What you should do =>
Beginning at the line with "How do I perform: Toggle B或以上 under 相對實力?", output each line to the end of the listing below exactly, please.

Material supplied =>
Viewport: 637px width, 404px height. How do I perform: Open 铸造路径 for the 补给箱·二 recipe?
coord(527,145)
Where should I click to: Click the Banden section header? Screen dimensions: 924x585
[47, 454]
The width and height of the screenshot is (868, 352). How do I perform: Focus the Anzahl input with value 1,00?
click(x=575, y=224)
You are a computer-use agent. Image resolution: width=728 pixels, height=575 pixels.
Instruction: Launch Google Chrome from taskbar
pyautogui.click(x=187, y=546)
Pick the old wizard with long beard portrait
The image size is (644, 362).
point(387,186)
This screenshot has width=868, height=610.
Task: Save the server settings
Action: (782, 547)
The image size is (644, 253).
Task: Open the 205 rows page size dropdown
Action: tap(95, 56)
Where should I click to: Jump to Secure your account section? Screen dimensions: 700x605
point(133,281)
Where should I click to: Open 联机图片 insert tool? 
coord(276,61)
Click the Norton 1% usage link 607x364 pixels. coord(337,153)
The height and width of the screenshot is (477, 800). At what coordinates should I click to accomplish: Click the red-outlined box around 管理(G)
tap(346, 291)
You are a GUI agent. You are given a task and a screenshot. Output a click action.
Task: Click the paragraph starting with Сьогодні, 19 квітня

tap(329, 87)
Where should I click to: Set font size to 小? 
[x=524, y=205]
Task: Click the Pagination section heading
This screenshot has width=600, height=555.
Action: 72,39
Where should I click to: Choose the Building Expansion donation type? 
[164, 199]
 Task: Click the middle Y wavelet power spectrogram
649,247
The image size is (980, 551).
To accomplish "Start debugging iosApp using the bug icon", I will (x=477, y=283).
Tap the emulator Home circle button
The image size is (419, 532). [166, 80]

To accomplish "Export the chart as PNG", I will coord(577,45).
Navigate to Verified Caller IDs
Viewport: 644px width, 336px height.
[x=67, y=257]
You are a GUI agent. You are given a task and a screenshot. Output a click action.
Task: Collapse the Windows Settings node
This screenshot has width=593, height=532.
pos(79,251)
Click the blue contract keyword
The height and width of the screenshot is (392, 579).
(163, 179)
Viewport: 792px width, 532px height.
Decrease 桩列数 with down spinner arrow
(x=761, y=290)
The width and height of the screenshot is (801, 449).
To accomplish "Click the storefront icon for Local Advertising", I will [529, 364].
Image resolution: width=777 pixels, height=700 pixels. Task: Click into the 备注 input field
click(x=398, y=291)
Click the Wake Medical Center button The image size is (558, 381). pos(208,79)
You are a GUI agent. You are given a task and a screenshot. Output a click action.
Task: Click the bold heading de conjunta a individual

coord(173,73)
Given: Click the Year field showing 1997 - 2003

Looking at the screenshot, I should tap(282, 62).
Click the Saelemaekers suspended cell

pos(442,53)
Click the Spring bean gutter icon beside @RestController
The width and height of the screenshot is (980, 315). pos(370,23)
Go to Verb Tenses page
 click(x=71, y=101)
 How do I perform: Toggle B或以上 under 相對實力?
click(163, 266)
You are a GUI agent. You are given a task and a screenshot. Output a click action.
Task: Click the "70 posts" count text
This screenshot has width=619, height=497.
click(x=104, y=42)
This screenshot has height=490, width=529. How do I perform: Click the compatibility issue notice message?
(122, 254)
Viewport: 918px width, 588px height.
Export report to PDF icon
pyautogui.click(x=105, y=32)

Reply =>
 How do I perform: Toggle B或以上 under 相對實力?
click(163, 266)
You are a GUI agent. You are given a task and a screenshot. Output a click action.
Task: Click the "70 posts" count text
This screenshot has width=619, height=497.
click(x=104, y=42)
This screenshot has height=490, width=529. How do I perform: Click the compatibility issue notice message?
(122, 254)
Viewport: 918px width, 588px height.
Export report to PDF icon
pyautogui.click(x=105, y=32)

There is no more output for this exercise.